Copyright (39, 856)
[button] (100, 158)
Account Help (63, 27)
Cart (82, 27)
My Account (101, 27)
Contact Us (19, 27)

::::::

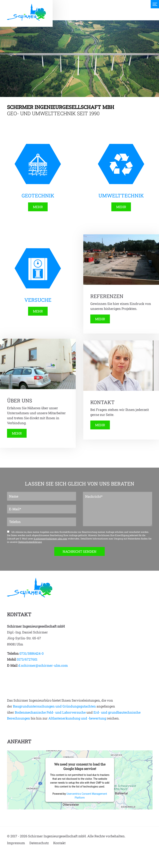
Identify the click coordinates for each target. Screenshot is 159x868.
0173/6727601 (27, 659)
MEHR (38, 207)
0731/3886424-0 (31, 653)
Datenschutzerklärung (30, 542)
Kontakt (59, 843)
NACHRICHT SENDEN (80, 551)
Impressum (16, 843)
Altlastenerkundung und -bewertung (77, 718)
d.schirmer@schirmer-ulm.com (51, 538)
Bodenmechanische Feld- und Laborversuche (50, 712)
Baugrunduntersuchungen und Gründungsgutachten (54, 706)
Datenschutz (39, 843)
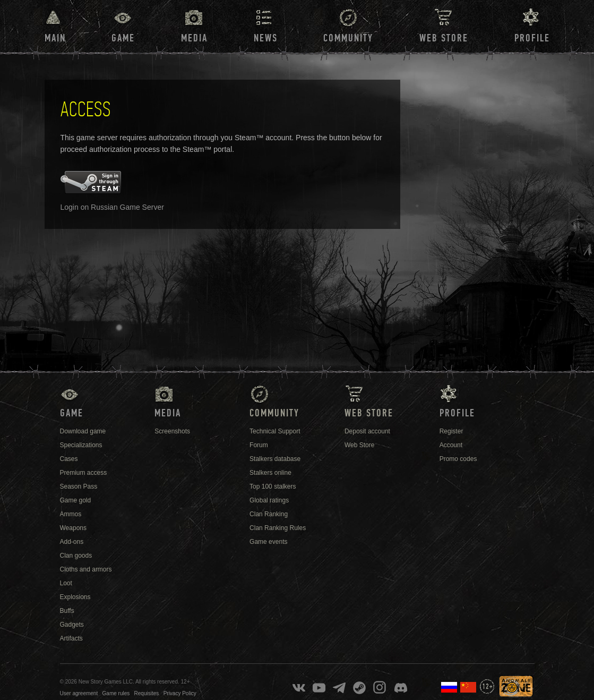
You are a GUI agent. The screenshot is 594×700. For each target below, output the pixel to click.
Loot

::::::

Identify every line in the items above that contains the string "click", and copy each such line in full. Treat case as significant.

### [Final answer]
Identify the click coordinates for each target. Screenshot is 159x868.
You are a GUI agent. The screenshot is 594×700. For each target below, output the pixel to click.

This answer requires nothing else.